My friend who is a gay white male genetics researcher at a major university told me the official policy of that university is to no longer hire any white men for any future professor positions, regardless of their qualifications. I also know for a fact, from someone else who was a grad student at this university, that despite being a publically funded uni on the west coast, they basically have a default policy to not hire their own graduates for faculty positions, and only to hire people who have post docs from Ivy Leagues.

There’s so much absurdity that gets lost in these initially well intentioned procedures to make society more equitable. And it’s so fascinating going through your story, I feel like I want to just sit down and go through a whole bottle of wine going through this type of stuff with you, there’s so much to work with! It you can’t cry, laugh 😀

And interesting to hear your take and experience too as someone who is 1/2 Asian but I guess, not really leaning into that or using it in your favour, if you want to say..vs I definitely know people who are 1/2 Asian or 1/2 black and have absolutely capitalized on those labels to the maximum, irrespective of actual life experience or socioeconomic experiences in some cases. It’s weird.
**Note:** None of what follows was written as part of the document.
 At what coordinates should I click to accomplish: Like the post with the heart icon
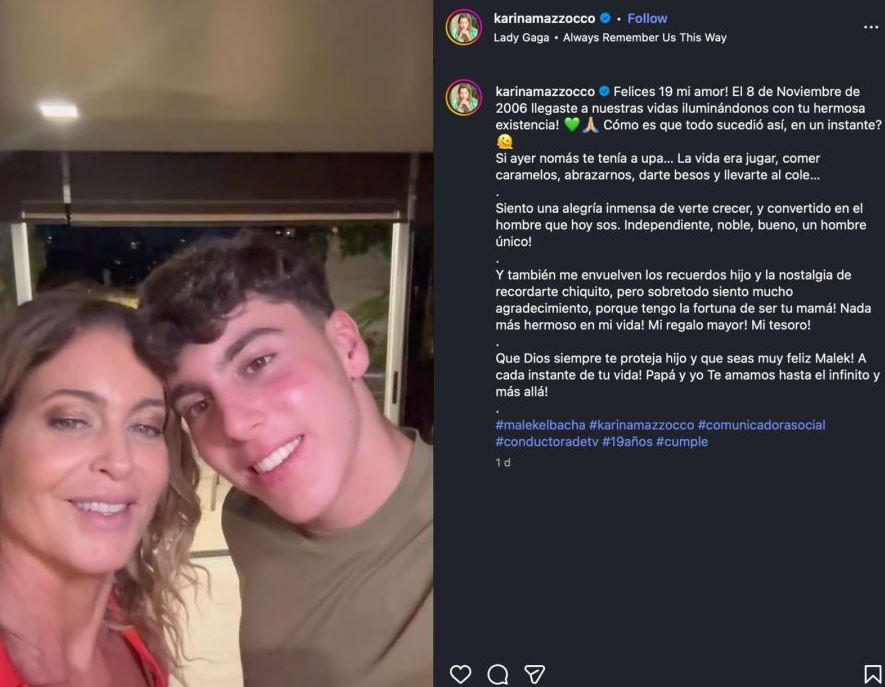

Meanwhile, according to modern labelling, I am merely a “white man” despite having close to 0% central/or northern European DNA, not resembling most Caucasian people in N America too much, and having grandparents that didn’t speak English, (to make no mention of the significant work I’ve put into living abroad, learning languages to a degree, and teaching mostly black and Latino students for a few years in the past in some pretty harsh areas).

Rare is to find a human who sees other humans in all their full evil-good-weird-ape-multicultural complexity.